↓

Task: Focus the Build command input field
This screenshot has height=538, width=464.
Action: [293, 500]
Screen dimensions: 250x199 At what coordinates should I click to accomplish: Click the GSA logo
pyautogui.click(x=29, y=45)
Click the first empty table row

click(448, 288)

↑

What to do:
Only the line containing "Screen dimensions: 250x199" and the lines after it, through the end of the data, should be copied, exactly as they are.

Response for this exercise:
Screen dimensions: 250x199 At what coordinates should I click to accomplish: Click the GSA logo
pyautogui.click(x=29, y=45)
Click the first empty table row

click(448, 288)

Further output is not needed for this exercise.